### Material for this task
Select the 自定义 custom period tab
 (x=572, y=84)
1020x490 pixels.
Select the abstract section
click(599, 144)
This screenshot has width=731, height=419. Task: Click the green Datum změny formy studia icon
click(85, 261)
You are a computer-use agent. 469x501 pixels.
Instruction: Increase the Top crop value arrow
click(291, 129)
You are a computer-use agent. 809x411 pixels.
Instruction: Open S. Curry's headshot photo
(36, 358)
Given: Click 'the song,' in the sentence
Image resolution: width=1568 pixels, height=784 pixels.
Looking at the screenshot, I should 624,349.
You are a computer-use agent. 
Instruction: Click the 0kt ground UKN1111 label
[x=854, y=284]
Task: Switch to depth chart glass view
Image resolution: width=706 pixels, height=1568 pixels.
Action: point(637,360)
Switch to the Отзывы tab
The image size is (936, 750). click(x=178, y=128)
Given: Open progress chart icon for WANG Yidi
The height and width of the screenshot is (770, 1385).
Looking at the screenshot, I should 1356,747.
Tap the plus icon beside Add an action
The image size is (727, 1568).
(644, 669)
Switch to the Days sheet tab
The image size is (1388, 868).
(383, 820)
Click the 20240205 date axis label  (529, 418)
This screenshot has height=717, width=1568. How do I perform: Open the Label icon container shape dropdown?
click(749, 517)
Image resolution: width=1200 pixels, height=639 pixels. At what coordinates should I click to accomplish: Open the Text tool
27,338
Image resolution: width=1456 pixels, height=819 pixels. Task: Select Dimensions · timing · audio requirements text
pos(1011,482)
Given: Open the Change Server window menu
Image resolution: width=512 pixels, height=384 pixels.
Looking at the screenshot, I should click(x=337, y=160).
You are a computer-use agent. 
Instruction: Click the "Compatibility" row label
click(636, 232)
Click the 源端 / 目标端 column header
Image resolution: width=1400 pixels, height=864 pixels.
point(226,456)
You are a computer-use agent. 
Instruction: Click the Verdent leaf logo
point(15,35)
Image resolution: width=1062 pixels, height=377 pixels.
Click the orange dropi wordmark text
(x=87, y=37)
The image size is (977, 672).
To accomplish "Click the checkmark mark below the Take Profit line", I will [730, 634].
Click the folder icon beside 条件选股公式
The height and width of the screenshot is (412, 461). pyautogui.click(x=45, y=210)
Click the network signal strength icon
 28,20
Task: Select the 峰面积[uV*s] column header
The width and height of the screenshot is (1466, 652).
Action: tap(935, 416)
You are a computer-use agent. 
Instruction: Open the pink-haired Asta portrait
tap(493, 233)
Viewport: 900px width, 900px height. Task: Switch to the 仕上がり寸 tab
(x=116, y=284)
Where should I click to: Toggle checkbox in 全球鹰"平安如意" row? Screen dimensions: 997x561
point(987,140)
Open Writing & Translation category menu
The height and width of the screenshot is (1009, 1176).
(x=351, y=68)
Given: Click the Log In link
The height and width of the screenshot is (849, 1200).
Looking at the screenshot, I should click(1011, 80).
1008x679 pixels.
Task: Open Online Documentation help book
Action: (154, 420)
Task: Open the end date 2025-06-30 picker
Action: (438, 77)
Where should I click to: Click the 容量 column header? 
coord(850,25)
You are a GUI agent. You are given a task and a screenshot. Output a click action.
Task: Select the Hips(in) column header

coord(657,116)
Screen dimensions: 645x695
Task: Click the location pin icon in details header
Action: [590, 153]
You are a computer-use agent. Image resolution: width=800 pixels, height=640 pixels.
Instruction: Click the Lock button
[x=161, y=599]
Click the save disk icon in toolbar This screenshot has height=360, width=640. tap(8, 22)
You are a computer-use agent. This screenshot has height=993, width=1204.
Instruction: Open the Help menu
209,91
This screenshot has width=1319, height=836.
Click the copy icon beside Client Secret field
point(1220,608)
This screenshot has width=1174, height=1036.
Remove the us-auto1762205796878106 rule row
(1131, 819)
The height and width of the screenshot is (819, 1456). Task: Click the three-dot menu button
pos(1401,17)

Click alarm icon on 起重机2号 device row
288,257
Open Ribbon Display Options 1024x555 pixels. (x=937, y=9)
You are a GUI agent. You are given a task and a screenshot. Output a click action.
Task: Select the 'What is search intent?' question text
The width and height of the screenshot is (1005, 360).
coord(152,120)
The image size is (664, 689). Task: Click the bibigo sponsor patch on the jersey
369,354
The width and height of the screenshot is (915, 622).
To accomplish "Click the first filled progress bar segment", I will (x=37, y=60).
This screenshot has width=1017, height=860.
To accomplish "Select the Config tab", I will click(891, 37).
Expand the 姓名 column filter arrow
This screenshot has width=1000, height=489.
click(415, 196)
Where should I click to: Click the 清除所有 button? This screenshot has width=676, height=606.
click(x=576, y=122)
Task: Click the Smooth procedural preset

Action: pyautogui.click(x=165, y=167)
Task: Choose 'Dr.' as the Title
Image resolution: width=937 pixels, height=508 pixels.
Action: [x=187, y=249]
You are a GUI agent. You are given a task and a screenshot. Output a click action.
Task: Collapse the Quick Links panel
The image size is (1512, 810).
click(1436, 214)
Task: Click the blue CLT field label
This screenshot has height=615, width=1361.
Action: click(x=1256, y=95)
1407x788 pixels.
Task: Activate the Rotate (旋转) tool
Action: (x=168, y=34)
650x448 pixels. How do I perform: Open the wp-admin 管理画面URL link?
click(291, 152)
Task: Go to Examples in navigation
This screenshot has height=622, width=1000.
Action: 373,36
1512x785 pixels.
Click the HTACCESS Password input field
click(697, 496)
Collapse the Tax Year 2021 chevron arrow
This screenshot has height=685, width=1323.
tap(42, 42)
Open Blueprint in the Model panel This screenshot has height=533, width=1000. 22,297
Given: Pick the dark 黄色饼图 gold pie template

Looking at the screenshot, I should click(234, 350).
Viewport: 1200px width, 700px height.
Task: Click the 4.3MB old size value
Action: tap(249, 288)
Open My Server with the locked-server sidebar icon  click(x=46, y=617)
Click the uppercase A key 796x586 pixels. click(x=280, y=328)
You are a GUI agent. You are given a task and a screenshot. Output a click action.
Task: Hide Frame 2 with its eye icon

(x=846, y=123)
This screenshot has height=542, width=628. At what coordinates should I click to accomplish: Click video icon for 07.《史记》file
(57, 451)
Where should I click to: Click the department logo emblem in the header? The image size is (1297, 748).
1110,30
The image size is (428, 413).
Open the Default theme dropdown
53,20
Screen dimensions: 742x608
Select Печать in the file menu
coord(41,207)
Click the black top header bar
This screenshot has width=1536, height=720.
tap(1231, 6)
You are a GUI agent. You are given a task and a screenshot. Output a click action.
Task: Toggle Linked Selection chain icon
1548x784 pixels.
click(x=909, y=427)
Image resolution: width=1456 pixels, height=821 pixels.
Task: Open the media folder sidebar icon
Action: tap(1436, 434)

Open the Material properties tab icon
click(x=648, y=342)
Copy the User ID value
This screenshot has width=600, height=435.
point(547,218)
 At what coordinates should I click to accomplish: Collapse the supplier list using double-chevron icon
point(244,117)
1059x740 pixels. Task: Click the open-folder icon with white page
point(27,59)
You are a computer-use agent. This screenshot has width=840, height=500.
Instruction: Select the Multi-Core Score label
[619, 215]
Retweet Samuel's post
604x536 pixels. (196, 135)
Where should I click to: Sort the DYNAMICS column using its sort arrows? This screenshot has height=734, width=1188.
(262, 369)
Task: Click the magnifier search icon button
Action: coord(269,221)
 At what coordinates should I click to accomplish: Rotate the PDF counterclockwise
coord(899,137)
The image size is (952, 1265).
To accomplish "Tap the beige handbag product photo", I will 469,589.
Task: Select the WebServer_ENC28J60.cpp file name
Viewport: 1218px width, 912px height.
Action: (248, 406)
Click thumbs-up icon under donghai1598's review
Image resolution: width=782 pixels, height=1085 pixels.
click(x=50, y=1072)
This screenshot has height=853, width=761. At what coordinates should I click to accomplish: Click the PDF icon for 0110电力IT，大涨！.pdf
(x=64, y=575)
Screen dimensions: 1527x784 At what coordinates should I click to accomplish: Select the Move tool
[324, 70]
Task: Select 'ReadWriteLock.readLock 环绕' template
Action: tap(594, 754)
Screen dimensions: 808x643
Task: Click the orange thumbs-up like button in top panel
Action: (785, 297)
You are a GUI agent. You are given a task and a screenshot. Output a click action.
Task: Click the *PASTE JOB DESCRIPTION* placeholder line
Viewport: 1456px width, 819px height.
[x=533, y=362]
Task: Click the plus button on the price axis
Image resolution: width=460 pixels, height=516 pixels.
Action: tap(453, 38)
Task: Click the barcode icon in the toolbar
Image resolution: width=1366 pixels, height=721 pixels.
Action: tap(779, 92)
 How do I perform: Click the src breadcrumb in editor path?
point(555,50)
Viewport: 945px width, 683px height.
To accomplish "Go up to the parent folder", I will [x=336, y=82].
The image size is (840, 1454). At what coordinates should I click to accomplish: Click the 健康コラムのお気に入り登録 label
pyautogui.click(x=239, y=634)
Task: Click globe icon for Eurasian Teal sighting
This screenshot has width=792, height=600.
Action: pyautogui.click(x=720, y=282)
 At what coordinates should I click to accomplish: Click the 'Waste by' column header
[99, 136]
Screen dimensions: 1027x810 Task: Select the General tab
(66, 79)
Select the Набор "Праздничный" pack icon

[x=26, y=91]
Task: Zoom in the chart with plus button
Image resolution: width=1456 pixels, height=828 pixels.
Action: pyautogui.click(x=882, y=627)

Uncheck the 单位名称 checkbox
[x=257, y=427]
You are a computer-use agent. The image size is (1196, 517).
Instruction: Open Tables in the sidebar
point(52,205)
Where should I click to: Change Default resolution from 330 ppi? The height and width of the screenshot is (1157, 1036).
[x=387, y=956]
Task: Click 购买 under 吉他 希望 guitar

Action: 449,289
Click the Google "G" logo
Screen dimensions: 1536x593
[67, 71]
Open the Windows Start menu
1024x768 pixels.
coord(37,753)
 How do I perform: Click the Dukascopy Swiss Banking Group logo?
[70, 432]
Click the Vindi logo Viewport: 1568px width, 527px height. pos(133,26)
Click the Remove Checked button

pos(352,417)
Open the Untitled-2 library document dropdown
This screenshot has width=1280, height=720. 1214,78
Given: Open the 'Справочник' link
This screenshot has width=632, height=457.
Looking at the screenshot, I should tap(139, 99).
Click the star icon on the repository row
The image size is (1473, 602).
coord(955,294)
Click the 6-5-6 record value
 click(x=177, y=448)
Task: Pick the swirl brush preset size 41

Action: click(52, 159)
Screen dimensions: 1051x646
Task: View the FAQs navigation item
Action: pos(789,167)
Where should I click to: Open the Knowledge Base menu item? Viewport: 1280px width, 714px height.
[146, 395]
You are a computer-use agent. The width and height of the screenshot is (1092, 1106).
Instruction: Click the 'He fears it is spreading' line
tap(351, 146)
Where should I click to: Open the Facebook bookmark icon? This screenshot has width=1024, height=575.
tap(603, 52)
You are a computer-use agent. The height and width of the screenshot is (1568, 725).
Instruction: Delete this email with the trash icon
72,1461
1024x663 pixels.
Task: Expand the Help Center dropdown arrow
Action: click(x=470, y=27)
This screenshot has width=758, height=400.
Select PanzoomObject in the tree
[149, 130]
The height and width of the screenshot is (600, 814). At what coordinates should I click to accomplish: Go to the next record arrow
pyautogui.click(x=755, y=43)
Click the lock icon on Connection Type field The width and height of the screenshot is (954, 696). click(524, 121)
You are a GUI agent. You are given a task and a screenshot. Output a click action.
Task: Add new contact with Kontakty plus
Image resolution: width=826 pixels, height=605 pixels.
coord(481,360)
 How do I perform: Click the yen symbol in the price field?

### What you are asked to do
Please copy all lines of the listing in which the string "axis" occurs.

### Your solution
Click the 20240205 date axis label  (529, 418)
Task: Click the plus button on the price axis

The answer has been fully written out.